We spent the night in Sorrento, a quaint cliff/seaside city of 17 thousand inhabitants. It is filled with beautiful shops showcasing local porcelain and handiwork but is known more for its limoncello production. Stop for a tasting at I Giardini di Cataldo, a lemon orchard right in the centre of town. Sorrento is very popular tourist destination. It is wise to plan your visit before the peak season of summer.

On our way back to Naples, we spent a day exploring the ruins of Pompeii. Make sure to hire a guide at the entrance. They are so knowledgeable that they make the ruins come alive and are well worth the extra 11 euros.
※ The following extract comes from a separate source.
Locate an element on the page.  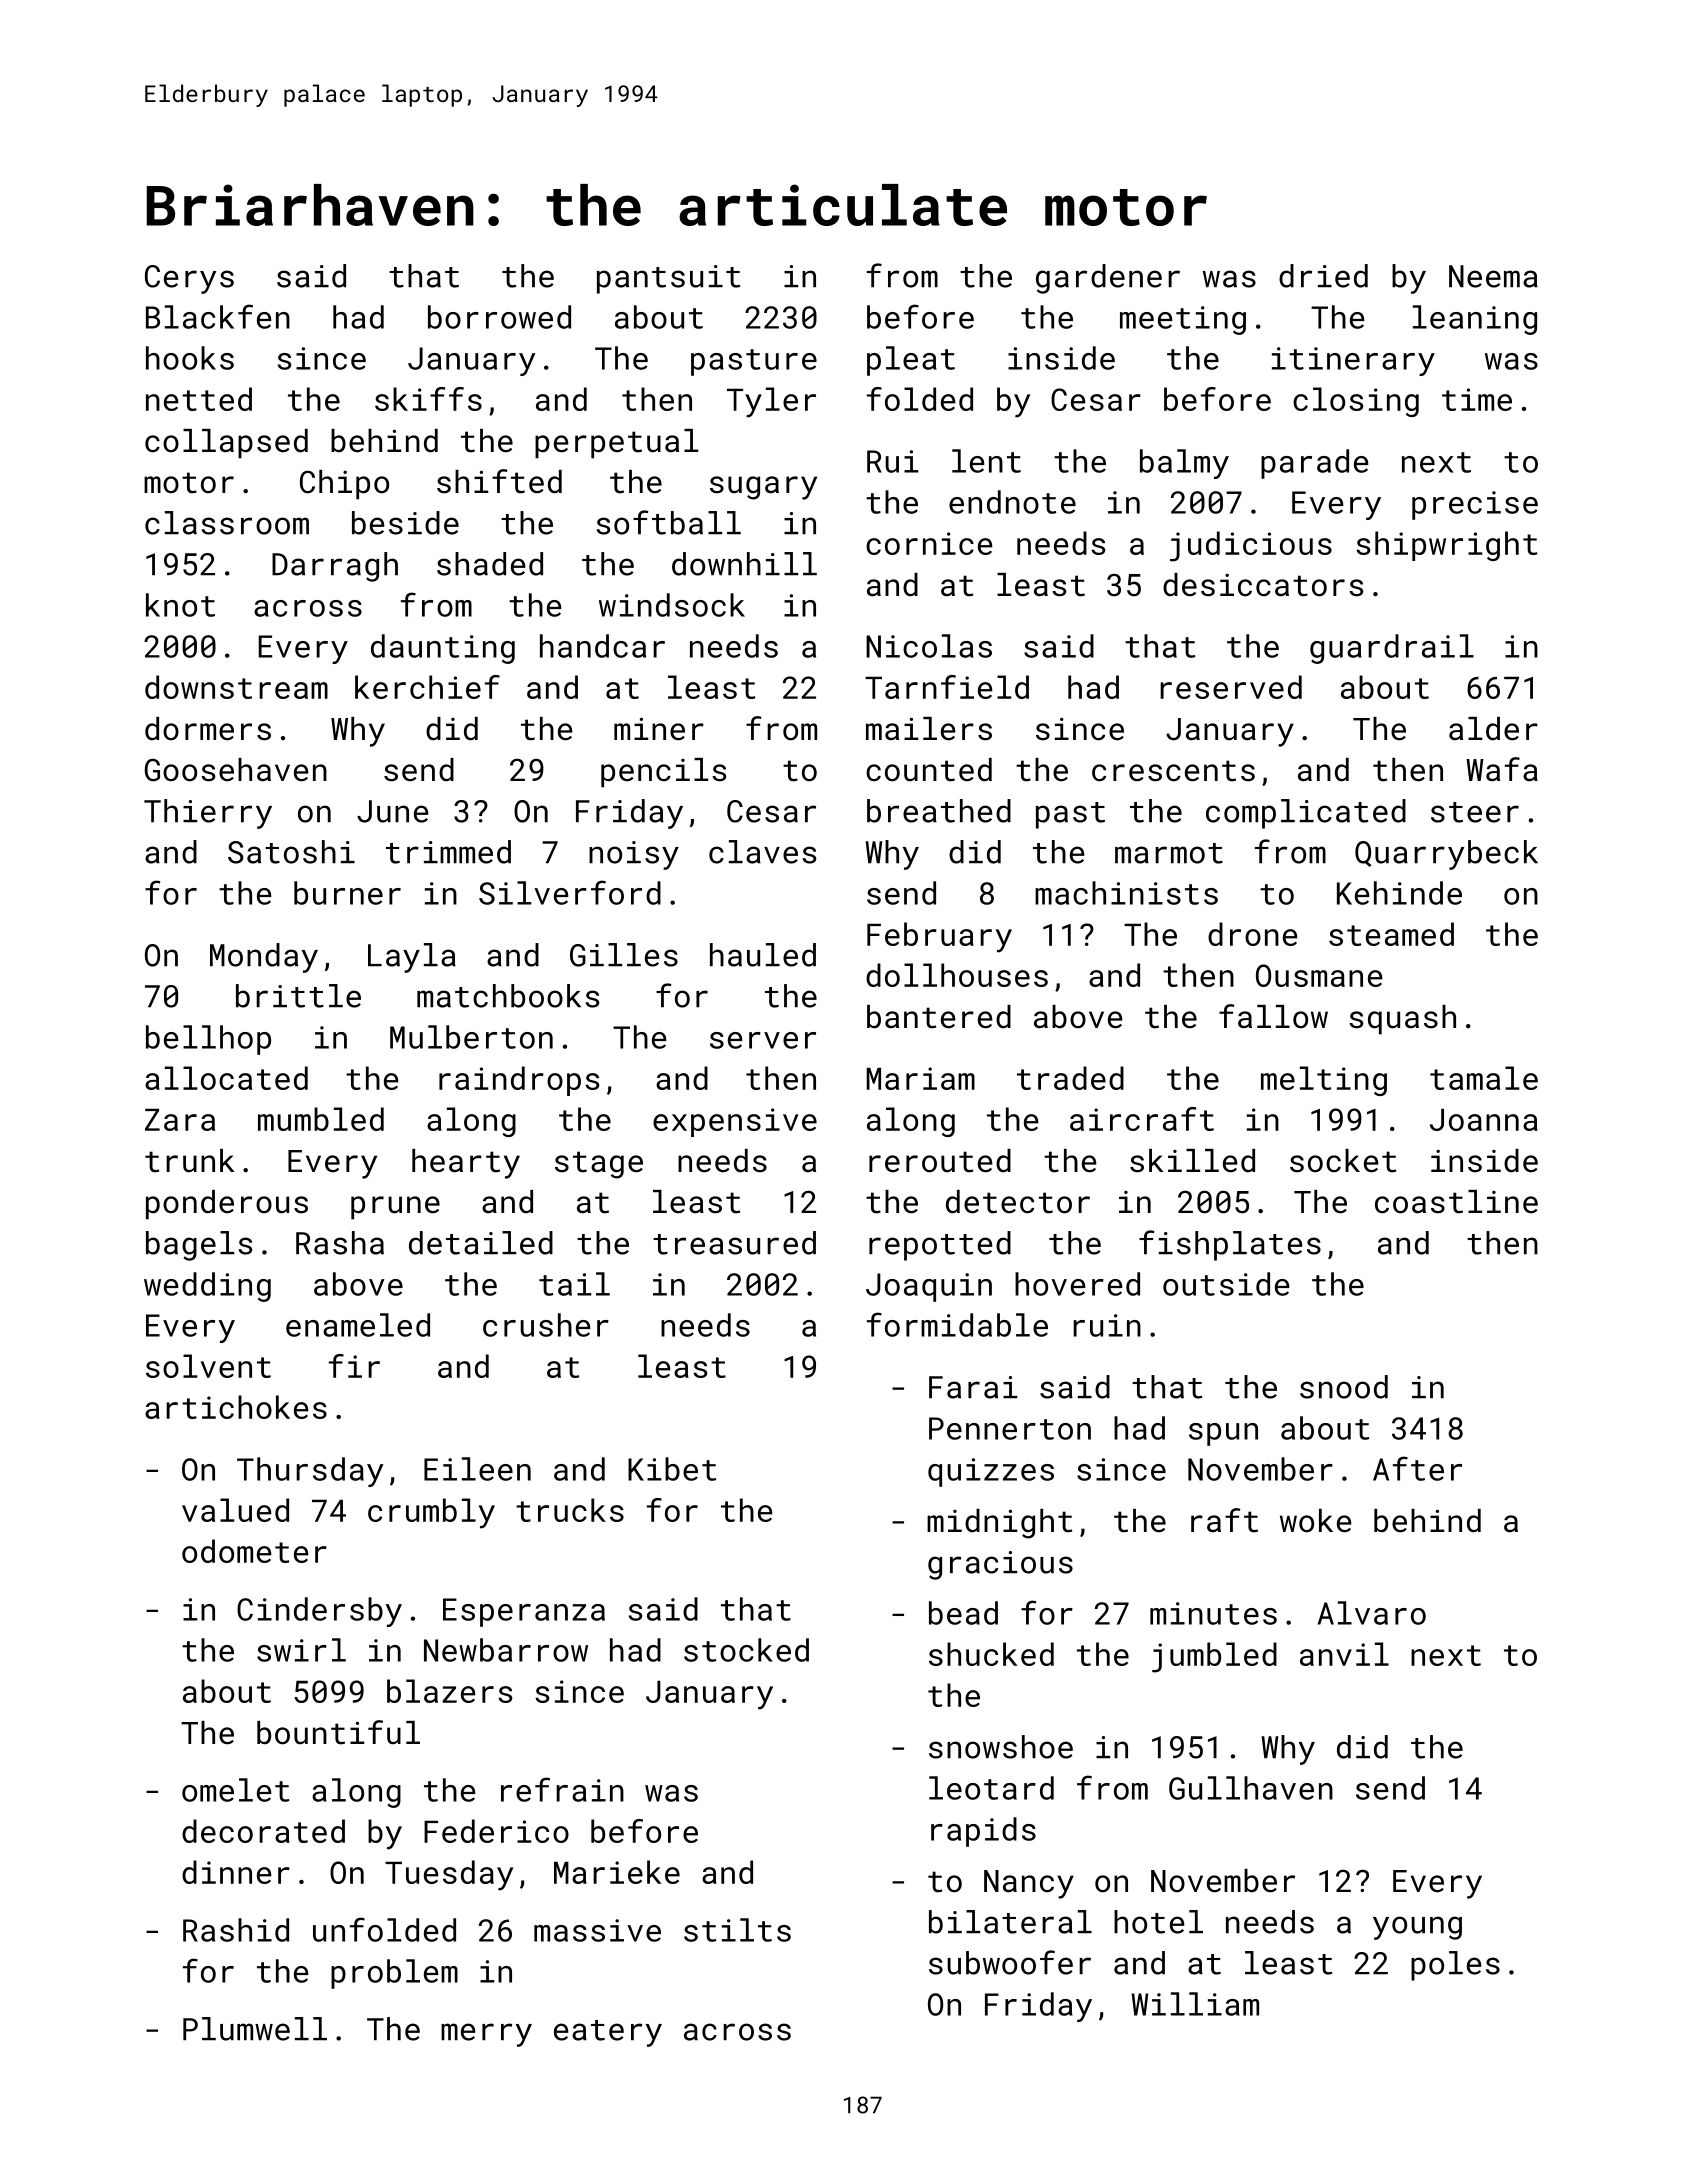
Plumwell is located at coordinates (255, 2029).
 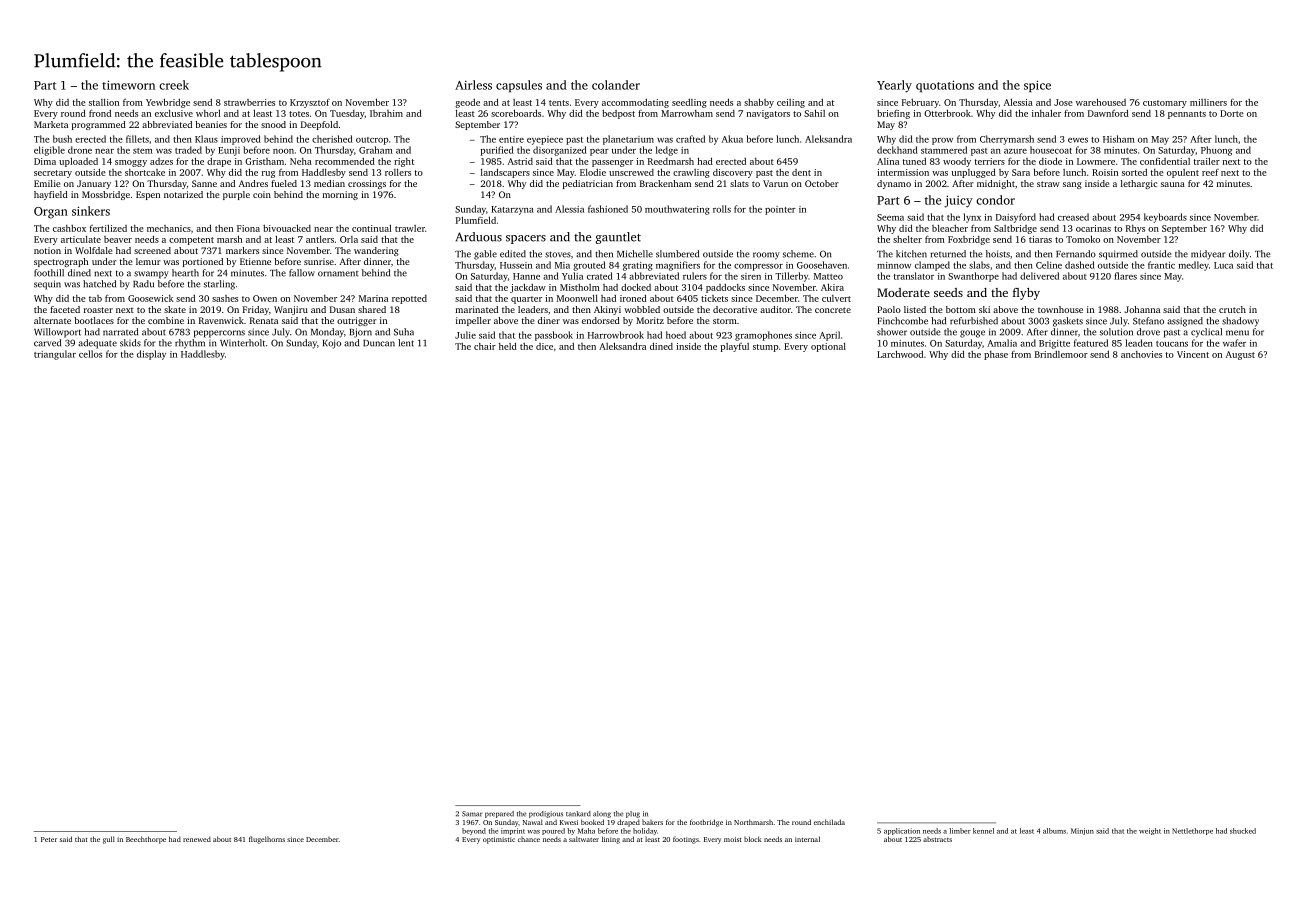 What do you see at coordinates (1072, 185) in the image?
I see `sang` at bounding box center [1072, 185].
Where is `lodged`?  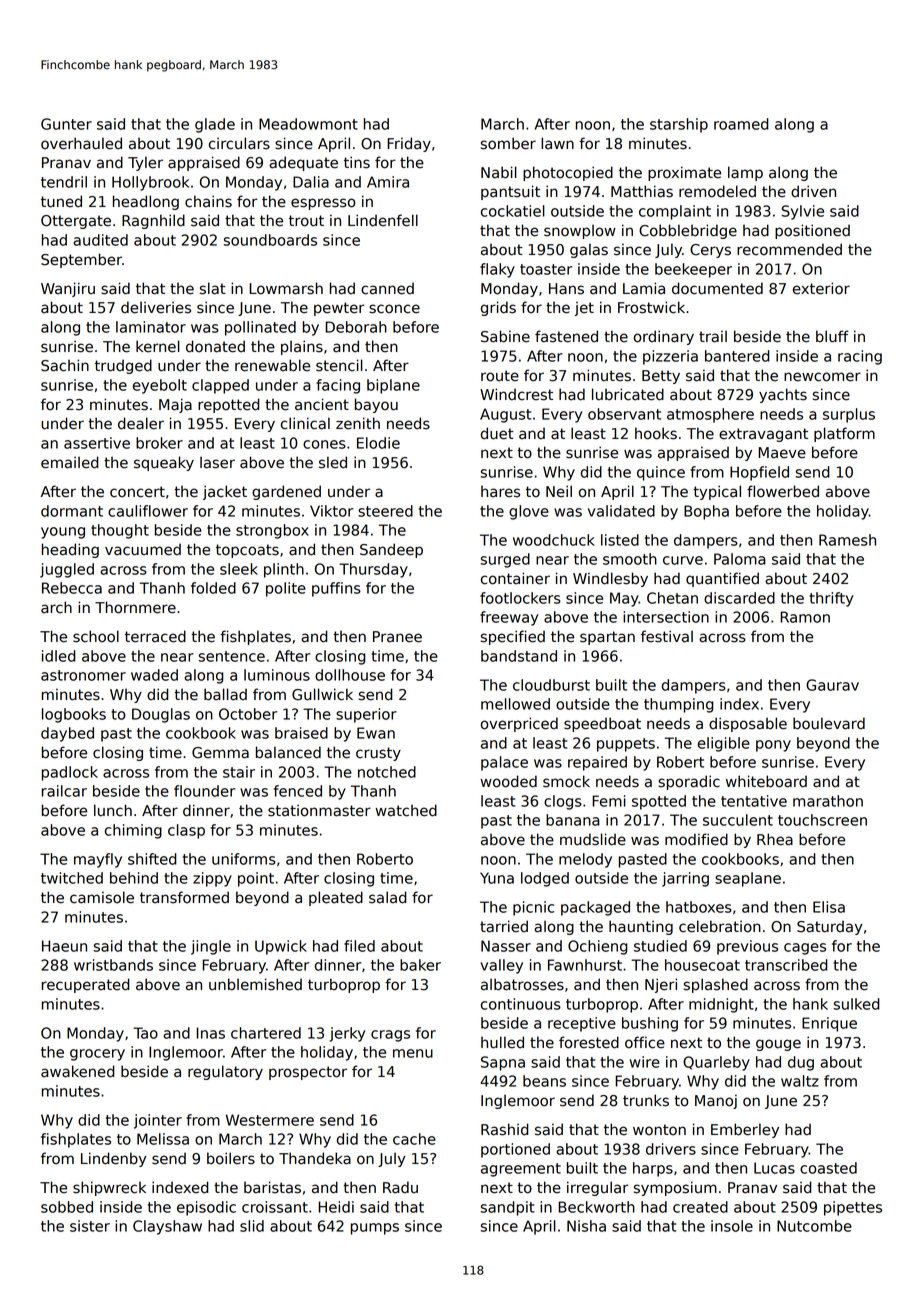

Look for the grooves in the cobble-stoned roads from the chariot wheels. Take a hat and lots of water as there is very little shade. This ancient city is quite large and you won’t want to miss a thing.

Our trip ended as it began, in Naples, enjoying the incredible culture and food of the city. The smells of lemons, the beautiful gardens along the coast, the breathtaking views, the spectacular sunsets, the incredibly fresh and delicious food, the compact streets, the rich the history and the proud people all combine to make the Campania region of Italy the trip of a lifetime.

Wining and Dining

Visiting the Campania region makes you wonder how we have become so removed from the production of our food.The Italians have an intimate relationship with everything they eat. They take immense pride in the freshness and purity of local meats, fish and produce. The result is the best food you have likely ever eaten and some of the best wines you’ll ever drink.  We were fortunate to dine at restaurant Rosiello in the trendy end of town called Posillipo. The restaurant grew many of its own vegetables on the cliff below as well as growing grapes for its feature wine. The service was bar none. The food was so good it was like experiencing eating for the first time. The view across to the Isle of Capri was spectacular.

In Positano, we ate at Ristorante L’Incanto, located on the beach. The narrow streets do not allow for cars but the walk down is worth every step. The fish carpaccio was beyond excellent.

In Naples, we dined at La Tradizione on via R.Bosco. The service was top notch and the food was fabulous. The buffalo mozzarella was unlike any cheese we had ever eaten before. The local favourite seafood pasta was delicious.

In Sorrento, we stayed at the impressive Imperial Hotel la Tramontano and dined at its panoramic Restaurant Belvedere. The service was impeccable. The Maître’D was a Roger Moore look a like. The restaurant is a must for its breathtaking views of Naples, mount Vesuvius and the isles.